Stop lugging home heavy bags of salt. Contact Culligan San Antonio to learn more about this convenient service.


Are there harmful effects of water softener discharges on household septic tanks?

According to the Water Quality Association (WQA), discharge from water softener regeneration has no negative effect on septic systems or leach fields. In fact, studies show that the discharge may actually benefit septic tank system operation by improving soil percolation, particularly in fine-textured soils.

Will softened water affect my lawn or garden?

Using softened water outside for lawns or gardens is not only wasteful, but in some cases, the sodium content of the softened water could be high enough to stunt plant growth and harm grass. Climates with little rainfall are more susceptible to these problems because they don’t receive enough rain to rinse away the accumulation of sodium in the soil.

Be sure to ask your Culligan Water Expert that is installing your water softener about a bypass for your lawn and garden spouts and about a faucet for un-softened water.

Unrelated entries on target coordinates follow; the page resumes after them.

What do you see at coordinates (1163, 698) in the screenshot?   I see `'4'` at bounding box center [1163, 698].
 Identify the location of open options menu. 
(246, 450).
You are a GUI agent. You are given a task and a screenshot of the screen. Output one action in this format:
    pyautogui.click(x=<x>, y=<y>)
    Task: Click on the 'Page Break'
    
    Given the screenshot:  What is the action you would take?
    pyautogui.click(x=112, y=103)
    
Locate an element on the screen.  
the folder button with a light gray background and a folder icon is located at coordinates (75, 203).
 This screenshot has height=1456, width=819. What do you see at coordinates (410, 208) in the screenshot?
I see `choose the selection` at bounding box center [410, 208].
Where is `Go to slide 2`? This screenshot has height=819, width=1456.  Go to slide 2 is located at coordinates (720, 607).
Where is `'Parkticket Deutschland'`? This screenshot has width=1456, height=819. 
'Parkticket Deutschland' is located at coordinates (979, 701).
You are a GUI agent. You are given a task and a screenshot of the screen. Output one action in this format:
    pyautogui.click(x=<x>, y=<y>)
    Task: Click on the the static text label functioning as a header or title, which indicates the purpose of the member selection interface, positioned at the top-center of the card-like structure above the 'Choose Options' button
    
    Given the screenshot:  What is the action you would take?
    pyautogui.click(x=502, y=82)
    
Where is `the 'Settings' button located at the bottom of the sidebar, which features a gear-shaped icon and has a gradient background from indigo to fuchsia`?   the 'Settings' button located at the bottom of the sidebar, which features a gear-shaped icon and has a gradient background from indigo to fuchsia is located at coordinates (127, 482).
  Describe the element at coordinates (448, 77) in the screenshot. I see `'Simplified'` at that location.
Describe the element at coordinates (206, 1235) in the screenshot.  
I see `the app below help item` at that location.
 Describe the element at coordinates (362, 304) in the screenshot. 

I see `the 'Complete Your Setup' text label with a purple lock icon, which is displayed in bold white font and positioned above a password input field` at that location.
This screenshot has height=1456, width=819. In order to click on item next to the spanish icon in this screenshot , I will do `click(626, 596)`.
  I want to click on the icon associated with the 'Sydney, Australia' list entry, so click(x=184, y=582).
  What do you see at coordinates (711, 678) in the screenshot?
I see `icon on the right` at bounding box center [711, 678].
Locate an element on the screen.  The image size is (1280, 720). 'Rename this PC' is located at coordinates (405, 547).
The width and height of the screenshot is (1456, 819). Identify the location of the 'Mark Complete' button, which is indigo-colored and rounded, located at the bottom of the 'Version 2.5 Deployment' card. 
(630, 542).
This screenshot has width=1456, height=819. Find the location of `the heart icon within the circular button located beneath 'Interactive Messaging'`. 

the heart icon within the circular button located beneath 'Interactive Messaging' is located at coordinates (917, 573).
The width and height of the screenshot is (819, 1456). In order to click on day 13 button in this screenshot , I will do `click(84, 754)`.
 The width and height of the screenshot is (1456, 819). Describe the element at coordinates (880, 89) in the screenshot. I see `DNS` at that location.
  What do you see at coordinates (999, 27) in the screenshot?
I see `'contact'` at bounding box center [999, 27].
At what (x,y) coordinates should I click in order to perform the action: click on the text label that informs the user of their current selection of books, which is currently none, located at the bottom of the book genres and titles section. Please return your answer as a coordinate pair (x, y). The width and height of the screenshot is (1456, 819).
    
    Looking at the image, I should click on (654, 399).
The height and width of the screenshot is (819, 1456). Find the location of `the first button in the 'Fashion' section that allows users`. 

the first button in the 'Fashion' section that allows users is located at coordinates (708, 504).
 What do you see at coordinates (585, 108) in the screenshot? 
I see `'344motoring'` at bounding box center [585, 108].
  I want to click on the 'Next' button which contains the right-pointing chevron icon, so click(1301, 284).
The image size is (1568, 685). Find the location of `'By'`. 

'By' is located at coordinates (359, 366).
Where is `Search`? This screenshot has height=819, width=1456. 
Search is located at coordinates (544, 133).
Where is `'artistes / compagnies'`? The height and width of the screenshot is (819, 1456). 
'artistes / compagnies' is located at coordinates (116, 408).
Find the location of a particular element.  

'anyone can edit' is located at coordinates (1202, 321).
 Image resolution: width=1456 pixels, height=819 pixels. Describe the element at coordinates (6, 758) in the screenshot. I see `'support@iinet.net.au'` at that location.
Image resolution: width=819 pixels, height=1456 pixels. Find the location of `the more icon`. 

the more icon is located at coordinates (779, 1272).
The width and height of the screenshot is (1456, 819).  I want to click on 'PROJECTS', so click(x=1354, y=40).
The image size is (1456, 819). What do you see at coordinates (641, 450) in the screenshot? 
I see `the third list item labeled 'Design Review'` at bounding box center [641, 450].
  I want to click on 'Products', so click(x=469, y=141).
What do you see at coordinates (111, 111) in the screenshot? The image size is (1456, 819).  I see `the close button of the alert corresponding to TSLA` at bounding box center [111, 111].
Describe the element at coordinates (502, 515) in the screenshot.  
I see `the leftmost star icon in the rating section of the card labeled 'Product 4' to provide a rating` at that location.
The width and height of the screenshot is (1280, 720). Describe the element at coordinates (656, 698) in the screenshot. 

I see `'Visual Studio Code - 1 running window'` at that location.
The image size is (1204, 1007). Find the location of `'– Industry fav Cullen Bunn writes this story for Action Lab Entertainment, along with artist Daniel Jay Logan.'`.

Do Salt-Free Water Softeners Work?

Water Softening involves an ion exchange process, which removes both magnesium (Mg2+) and calcium (Ca2+) from water. During the ion exchange process, a polymer resin bed attracts hard water minerals and replaces them with sodium ions; it is this removal of magnesium and calcium that defines “water softening.”

It is a common misconception that salt-free water softening systems remove hard water minerals the same way that their salt-based counterparts do. Some believe that the only difference is that one uses salt, while the other does not. In reality, salt-free water softeners DO NOT actually soften water at all – they “condition” it.